Gur-Aryeh would agree. He said that some have the misconception that those who are suffering from anxiety and depression are “weak” and are suffering because they “haven’t tried hard enough to not have anxiety or depression. But no one ever says to a diabetic, ‘Get your act together.’”

He added that in the Orthodox Jewish community, in particular, there’s an aspect to keeping one’s mental illness secret so it won’t negatively impact a family member’s chances of a shidduch.

“Thankfully, over the last 15 years, I’ve seen an increasing effort in the Orthodox world to destigmatize mental illness,” said Gur-Aryeh. “A lot of agencies are getting the word out. Still parents feel a sense of hopelessness and helplessness and as failures as parents if there is a child who suffers from depression or even more, with suicidality. They ask ‘How this can happen?’”

Dena Cohen is the founder of the Bergen County-based support group Refa’enu, as a response to a friend’s suicide. Previously, after she was diagnosed with a mood disorder herself, she began attending the Mood Disorder Support Group of New York, an organization that holds peer-led support groups. Cohen then trained and started facilitating support groups herself. Her groups in New Jersey meet the first and third Tuesday of every month at Ben Porat Yosef in Paramus. One group is for people with mood disorders such as depression or bipolar, the other for family members of people with mood disorders.

She said that if there indeed is a stigma to mental illness, a lot has to do with a lack of understanding about mental illness in general. “You can’t see a lot of things. You don’t know what’s going on inside someone’s mind. Educating and creating a whole vocabulary about what people are going through is crucial. When people don’t understand things they will write it off as weird.

“In the Jewish community there’s that drive for success to be a doctor or lawyer, but not everyone fits in that cookie cutter mold. I think there’s probably an added factor when it comes to shidduchim.”

Rabbi Nathaniel Helfgot, spiritual leader of Netivot Shalom, has openly spoken about depression and suicide. He has also written about his own struggles with depression.

“We have to be open about suicide prevention in the Jewish community,” he said. “I encourage people, especially those in the limelight such as community leaders and rabbis, to talk about their own personal experiences with depression. The more people talk about it, the less stigma we have. People are able to say, ‘I have cancer, so I have to take time for treatment,’ and that’s accepted. We should get to a point where talking about the issue of mental illness is acceptable.”

“I found that when I was in depression, the more people I kept talking to, the more and more people were willing to talk about it,” added Helfgot. “There were six degrees of separation. A friend, a family member who was willing to talk openly about it, and I’ve seen greater understanding.”

Part of the stigma of depression, Helfgot said, was a language problem.

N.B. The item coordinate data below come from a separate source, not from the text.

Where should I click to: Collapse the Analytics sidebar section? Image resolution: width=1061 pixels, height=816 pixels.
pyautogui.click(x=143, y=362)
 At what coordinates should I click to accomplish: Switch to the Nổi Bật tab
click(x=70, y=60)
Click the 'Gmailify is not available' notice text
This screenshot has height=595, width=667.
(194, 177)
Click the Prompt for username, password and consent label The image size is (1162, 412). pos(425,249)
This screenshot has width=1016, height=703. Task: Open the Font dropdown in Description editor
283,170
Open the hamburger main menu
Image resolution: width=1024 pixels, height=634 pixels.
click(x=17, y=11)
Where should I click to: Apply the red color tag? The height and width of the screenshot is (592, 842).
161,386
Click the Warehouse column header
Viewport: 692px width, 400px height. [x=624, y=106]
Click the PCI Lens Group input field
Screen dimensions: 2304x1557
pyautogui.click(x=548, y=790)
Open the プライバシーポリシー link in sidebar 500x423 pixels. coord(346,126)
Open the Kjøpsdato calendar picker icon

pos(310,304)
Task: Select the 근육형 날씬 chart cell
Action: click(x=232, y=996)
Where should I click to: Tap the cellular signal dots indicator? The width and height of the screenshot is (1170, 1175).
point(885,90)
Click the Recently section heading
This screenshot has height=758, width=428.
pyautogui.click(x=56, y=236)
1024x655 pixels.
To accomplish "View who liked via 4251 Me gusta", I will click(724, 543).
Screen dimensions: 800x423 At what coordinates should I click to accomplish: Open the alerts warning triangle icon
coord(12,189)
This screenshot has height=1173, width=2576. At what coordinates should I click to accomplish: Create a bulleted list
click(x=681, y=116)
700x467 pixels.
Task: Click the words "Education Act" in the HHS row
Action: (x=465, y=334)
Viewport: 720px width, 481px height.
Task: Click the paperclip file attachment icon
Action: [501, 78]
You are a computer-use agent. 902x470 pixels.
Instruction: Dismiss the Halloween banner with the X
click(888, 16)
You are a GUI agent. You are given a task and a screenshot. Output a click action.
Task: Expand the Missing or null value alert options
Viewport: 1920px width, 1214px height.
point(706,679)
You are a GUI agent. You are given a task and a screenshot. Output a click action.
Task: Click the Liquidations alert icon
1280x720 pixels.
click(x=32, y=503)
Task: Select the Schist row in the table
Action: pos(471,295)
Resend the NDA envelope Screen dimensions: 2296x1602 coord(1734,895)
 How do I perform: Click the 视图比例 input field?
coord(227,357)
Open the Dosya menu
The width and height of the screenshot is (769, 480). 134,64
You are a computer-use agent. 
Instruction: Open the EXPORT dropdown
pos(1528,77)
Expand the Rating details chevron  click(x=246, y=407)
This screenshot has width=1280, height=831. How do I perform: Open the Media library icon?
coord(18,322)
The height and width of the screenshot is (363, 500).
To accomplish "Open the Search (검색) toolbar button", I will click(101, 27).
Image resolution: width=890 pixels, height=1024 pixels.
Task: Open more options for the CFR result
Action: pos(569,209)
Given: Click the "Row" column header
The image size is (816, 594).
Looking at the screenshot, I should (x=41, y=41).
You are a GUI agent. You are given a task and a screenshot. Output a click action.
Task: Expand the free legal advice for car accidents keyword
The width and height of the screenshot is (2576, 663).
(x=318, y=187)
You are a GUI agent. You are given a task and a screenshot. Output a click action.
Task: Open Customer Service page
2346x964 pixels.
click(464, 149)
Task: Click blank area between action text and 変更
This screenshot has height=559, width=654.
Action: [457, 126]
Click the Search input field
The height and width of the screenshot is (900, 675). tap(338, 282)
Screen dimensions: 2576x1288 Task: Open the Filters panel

There’s a difference between someone who is “depressed” because the Giants lost a close game and the person who “suffers from depression.”

Rabbi Helfgot wrote extensively of his own depression in the Fall/2001 edition of the Jewish Action.

He wrote then, “Too many of us still speak in whispers about mental illness. The stigma persists. This is troubling because mental illness is a condition that is experienced by many of our own flesh and blood.”

Or, as Cohen added, “Some people might say you have to trust in Hashem, and all things do happen for a reason,” she said. “But we’re talking about medical reasons. We can’t see them. Someone might say your feelings are ‘all in your head.’ No, they are all in your brain. So, yes, trust in God, but also trust in medicine.

“If you are feeling depressed or suicidal, tell someone you trust, someone who will be able to advocate for you if you can’t advocate for yourself,” she said. “If you can’t find someone, there are support groups through NAMI. What I’ve learned from support groups is that you can be in a room with a complete stranger who you have otherwise nothing in common with, but you share the common bond with your mental health conditions. You don’t have to struggle to explain yourself. There’s so much potential to learn from one another.”